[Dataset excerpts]
+===+

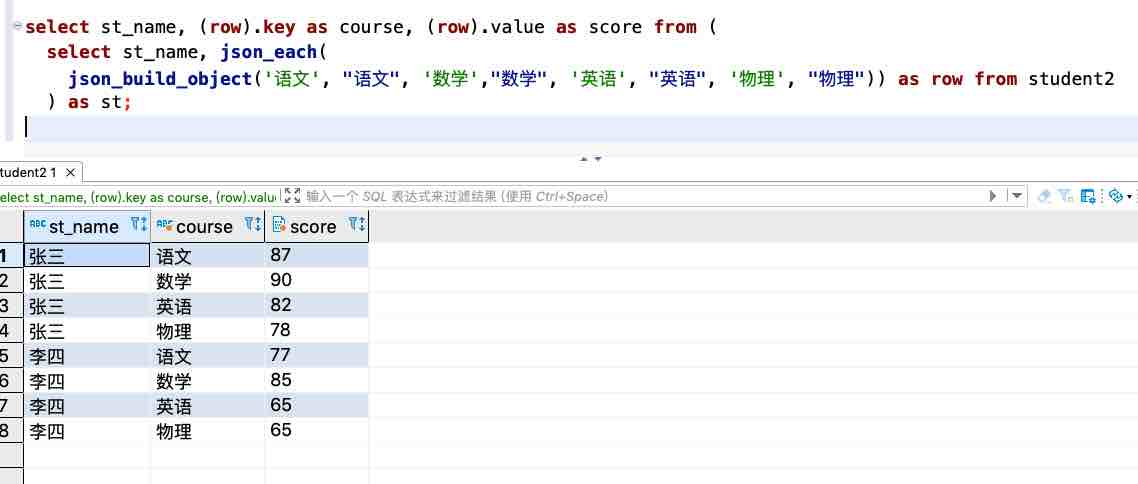This screenshot has height=484, width=1138.
Task: Close the student2 1 result tab
Action: [x=71, y=173]
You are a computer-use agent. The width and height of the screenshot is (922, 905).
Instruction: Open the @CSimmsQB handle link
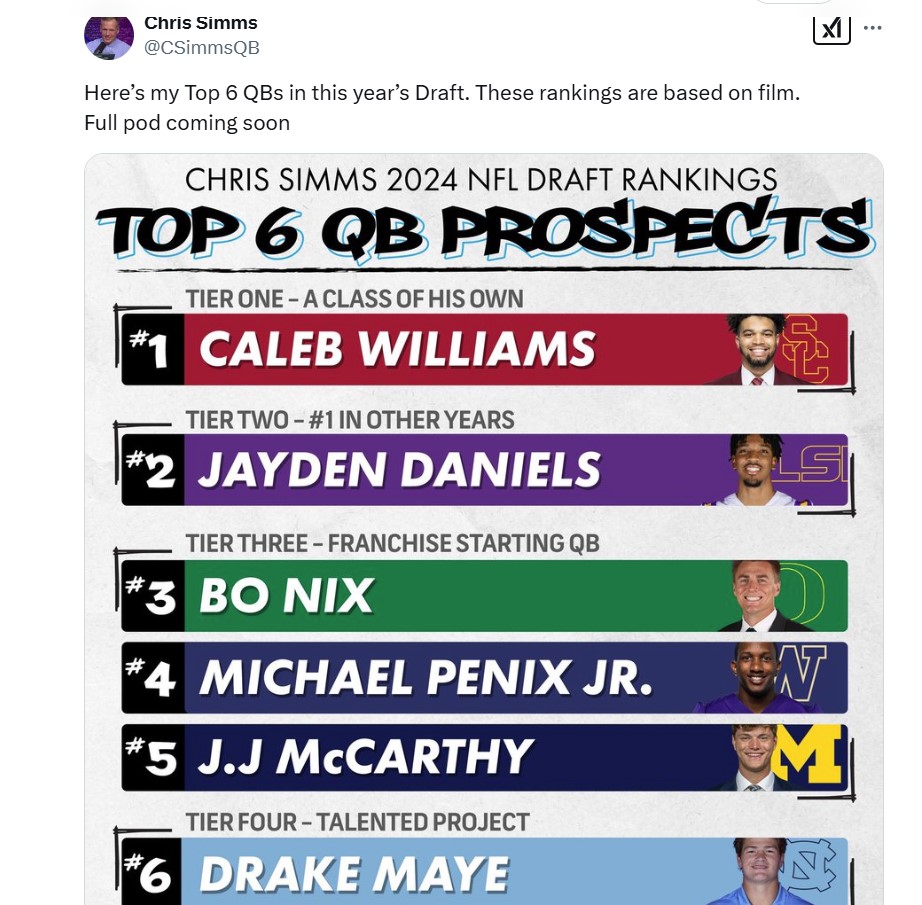202,48
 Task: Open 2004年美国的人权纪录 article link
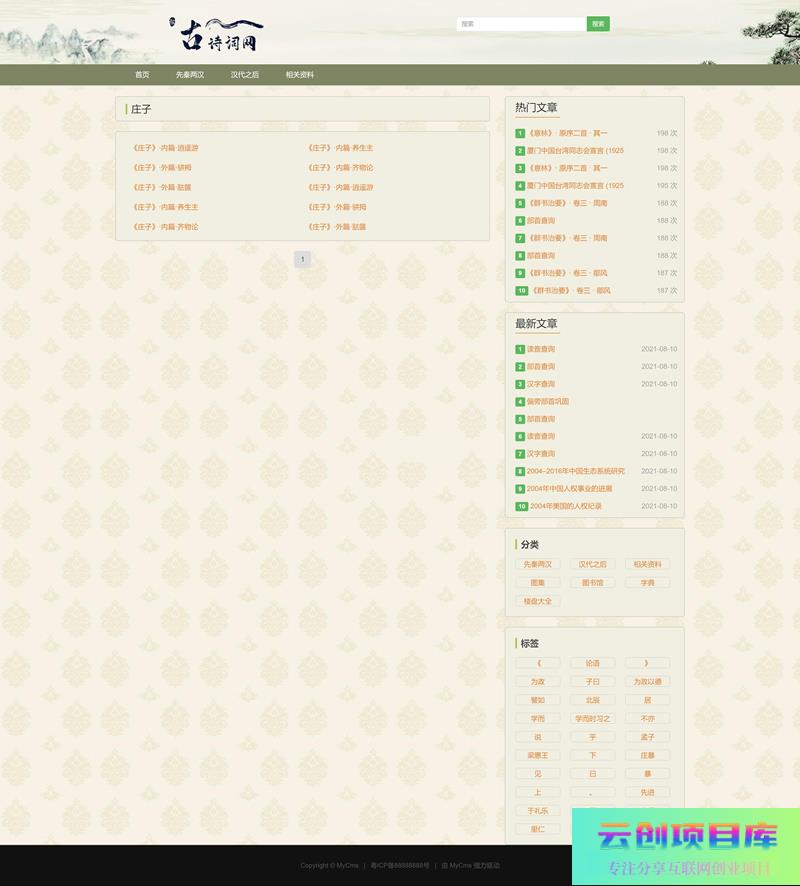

+===+

■ **TRY IT**
All lines from the one containing "Instruction: Open the @CSimmsQB handle link" through the end of the data are to be written out exactly, with nothing added; skip the pictures.

■ **WRITTEN SOLUTION**
Instruction: Open the @CSimmsQB handle link
202,48
 Task: Open 2004年美国的人权纪录 article link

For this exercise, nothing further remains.